Lungi dal volere trovare al posto di Luis Enrique soluzioni ai problemi complessi posti dall’ottima prova difensiva del Marocco, non si può non notare come la Spagna, proprio in una partita che avrebbe richiesto maggiore brillantezza tecnica e maggiore capacità di lettura delle situazioni di gioco per smuovere l'avversario da meccanismi difensivi perfetti e consolidati dalla ripetitività del movimenti avversari, abbia giocato una partita piuttosto grigia tecnicamente e abbia fornito un’interpretazione eccessivamente meccanica e scolastica delle idee del suo allenatore. Pur all’interno dei propri principi di gioco, i giocatori spagnoli e Luis Enrique avrebbero dovuto e potuto giocare una partita più ricca e meno rigida per confondere e disordinare l’eccezionale fase difensiva di Regragui.

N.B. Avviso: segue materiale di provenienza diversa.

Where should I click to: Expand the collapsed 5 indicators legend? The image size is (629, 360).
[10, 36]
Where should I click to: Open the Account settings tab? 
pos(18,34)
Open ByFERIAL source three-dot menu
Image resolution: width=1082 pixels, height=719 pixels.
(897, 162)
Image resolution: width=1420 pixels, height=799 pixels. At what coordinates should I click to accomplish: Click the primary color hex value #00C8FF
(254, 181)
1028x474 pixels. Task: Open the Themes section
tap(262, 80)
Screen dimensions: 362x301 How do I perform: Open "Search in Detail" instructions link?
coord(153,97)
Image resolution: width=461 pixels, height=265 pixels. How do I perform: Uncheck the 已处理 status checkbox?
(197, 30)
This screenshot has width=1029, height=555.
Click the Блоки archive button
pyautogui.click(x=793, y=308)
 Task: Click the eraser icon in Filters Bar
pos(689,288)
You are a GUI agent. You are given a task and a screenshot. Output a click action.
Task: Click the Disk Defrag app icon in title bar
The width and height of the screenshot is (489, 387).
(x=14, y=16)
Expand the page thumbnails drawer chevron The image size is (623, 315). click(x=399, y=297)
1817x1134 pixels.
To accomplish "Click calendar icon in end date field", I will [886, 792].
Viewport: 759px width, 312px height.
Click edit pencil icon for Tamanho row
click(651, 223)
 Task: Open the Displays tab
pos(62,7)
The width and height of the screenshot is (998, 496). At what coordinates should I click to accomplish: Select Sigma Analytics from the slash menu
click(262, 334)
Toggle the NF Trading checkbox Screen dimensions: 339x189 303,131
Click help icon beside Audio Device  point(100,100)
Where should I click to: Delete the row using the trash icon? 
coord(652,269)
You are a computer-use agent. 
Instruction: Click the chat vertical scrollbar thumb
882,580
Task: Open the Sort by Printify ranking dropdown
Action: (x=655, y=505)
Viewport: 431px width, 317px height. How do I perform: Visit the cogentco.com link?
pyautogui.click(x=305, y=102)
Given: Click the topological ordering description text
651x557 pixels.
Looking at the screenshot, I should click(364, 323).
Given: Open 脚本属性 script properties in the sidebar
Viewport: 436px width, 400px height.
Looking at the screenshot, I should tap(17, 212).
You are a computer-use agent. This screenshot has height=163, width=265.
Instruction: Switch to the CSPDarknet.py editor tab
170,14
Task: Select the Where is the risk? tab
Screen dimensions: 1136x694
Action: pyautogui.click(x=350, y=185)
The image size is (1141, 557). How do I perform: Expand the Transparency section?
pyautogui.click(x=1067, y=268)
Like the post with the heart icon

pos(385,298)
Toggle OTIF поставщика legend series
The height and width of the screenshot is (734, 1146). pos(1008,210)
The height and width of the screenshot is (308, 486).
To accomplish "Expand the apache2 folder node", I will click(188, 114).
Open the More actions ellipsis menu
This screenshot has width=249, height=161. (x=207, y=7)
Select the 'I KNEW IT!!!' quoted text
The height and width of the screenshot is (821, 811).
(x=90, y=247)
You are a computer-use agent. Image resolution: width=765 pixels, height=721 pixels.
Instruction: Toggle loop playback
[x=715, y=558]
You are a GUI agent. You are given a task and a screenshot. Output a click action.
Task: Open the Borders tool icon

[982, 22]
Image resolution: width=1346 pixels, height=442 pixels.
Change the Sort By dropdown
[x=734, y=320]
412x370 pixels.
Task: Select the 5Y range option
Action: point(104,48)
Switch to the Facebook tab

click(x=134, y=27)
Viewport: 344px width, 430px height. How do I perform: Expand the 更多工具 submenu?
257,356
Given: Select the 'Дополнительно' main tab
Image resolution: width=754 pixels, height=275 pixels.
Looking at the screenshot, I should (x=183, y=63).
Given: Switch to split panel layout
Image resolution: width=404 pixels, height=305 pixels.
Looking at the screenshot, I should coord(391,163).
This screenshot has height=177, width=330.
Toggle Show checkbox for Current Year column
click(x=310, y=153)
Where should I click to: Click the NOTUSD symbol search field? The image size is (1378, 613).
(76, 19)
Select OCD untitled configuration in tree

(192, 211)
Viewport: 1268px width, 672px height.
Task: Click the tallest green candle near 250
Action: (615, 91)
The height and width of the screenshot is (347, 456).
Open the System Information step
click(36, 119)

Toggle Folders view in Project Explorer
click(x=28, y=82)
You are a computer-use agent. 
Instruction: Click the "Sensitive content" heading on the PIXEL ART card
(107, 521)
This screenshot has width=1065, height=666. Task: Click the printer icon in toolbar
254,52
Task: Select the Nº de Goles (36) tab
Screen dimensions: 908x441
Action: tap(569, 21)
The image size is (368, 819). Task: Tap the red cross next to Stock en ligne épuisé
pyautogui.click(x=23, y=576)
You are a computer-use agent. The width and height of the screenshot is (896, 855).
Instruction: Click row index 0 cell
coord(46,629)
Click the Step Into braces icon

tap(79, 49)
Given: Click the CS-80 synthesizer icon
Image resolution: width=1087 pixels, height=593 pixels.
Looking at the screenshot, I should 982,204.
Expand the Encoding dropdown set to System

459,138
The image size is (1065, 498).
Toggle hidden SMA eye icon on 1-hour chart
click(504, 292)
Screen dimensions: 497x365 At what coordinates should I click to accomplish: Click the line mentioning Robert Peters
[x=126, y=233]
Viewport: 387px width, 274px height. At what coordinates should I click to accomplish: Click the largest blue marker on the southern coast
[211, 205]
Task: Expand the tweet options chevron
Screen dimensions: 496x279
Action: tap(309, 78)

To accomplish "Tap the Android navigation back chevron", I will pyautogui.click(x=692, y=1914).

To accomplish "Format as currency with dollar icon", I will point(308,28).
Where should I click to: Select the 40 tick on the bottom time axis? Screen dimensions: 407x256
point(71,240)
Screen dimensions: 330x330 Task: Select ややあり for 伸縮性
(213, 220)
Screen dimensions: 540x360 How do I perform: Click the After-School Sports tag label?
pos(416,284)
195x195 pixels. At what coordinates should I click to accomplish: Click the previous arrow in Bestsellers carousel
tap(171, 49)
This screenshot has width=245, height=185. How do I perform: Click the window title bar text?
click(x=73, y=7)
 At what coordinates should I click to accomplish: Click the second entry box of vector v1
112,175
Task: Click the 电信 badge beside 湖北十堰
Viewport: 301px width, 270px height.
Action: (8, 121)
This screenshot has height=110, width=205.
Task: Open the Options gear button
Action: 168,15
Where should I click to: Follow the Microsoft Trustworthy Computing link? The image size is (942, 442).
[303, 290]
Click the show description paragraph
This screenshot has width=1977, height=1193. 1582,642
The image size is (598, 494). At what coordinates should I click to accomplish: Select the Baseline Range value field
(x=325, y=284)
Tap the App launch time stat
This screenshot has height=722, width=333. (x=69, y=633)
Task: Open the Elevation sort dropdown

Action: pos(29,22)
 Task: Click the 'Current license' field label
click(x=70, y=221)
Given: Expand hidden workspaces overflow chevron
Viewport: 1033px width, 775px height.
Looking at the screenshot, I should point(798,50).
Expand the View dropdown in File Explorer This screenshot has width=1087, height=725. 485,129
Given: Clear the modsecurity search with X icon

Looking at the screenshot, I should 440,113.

Il dominio quasi soprannaturale di Bounou sui calci di rigore, la sensazione di sconfitta già maturata dagli uomini di Luis Enrique prima di calciare dagli undici metri, l’ennesima disfatta ai rigori ai Mondiali della Spagna dopo quella contro l’Italia nella semifinale degli Europei, sono giunti dopo una partita che il Marocco ha giocato come voleva e che la Spagna ha fondamentalmente subito senza trovare la chiave per portarla su un terreno a lei favorevole. Il Marocco, come il Camerun di Italia ’90, il Senegal di Corea e Giappone del 2002 e il Ghana di Sudafrica 2010, porta il calcio africano ai quarti di finale dove proverà a fermare, probabilmente con una strategia simile, lo splendido Portogallo visto contro la Svizzera. Luis Enrique forse terminerà in Qatar la propria esperienza sulla panchina spagnola, ma la generazione di Gavi e Pedri è solo all’inizio e di certo non si fermerà qui. Per questa volta, la battaglia, su un campo di calcio, l’ha vinta il Marocco.